**Problem set:**
1. In the essay on What Not to Wear, what does the writer say makeover shows sell a promise of?
2. Quote the essay on What Not to Wear word for word, starting at "Makeover shows sell" and ending at "consumerism, it’s self-improvement.".
====== Source extract
What Not to Wear: Part One

Over the holidays, I watched a What Not to Wear marathon. While the show is totally addictive, the functioning part of my brain had mixed reactions. I’ll get into the negative today and later address the positive.

Makeover shows sell a promise of personal transformation. They are all product placement shows (sometimes more obviously than others), and they are all interested in telling you to buy, buy, buy. A bald message of consumerism works—QVC is popular, and plenty of people sit around watching infomercials as if they were real talk shows. But makeover shows tell you that it’s not consumerism, it’s self-improvement.

I watch these people—the makeover recipients—talk about how they’re changing themselves, how they feel more confident, how changing the outside works to change the inside. I watch the stylists teach people who hate their bodies to dress in a way that accentuates their bodies’ beauty, and show them how wonderful their bodies can be. And all of this is so very, very persuasive.

And yet.

The bottom line of consumerism is that you must buy. You must need to buy. You must feel inadequate if you don’t buy, and your sense of inadequacy must be sustained. You cannot actually feel adequate, having purchased, or you won’t purchase again. Consumerism wants to drive away any notion that “Money can’t buy happiness” because, if that belief gained hold, you might spend your time pursuing happiness instead of spending money.

But What Not to Wear is not QVC. It isn’t saying that money can buy happiness. Its message is, indeed, more insidious. It’s saying that money, spent the right way, buys happiness.

So you watch these people get their makeovers, and your jaw drops at how transformed they become. And you think “That can happen to me.” And when you go shopping and you come home and wear your new clothes and you’re still the same person, it’s not that money can’t buy happiness, it’s that you didn’t spend it the right way. So you watch WNtW again and go shopping again, and hope this time you get it right.
============
====== Data segment
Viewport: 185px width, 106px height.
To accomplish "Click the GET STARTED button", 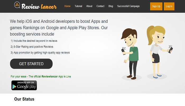I will pos(31,64).
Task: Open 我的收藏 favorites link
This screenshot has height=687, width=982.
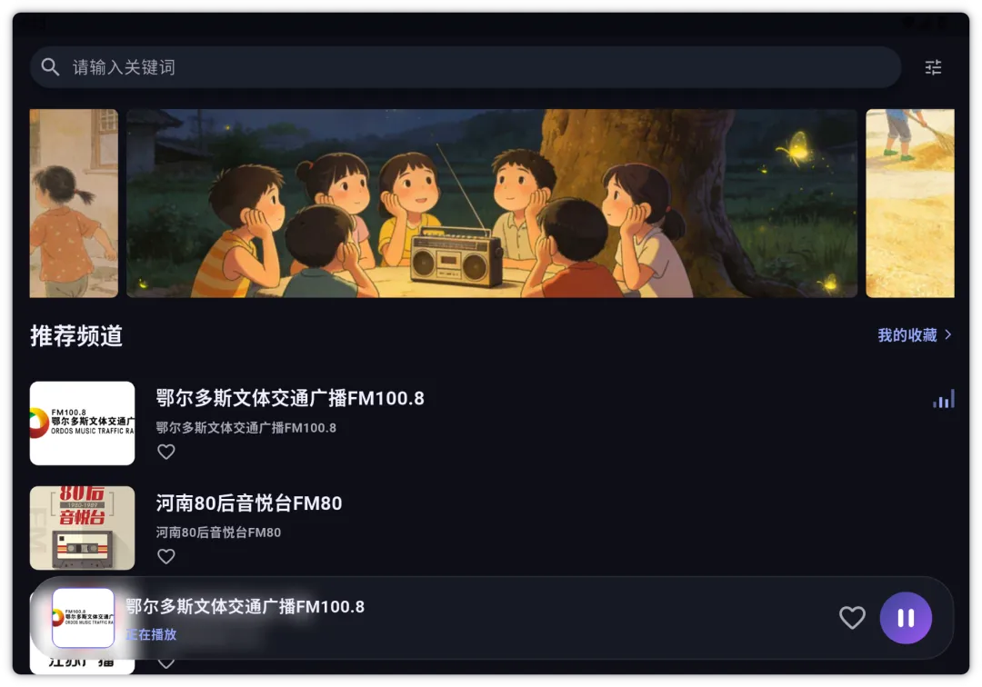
============
**Answers per task:**
1. Personal transformation.

2.
Makeover shows sell a promise of personal transformation. They are all product placement shows (sometimes more obviously than others), and they are all interested in telling you to buy, buy, buy. A bald message of consumerism works—QVC is popular, and plenty of people sit around watching infomercials as if they were real talk shows. But makeover shows tell you that it’s not consumerism, it’s self-improvement.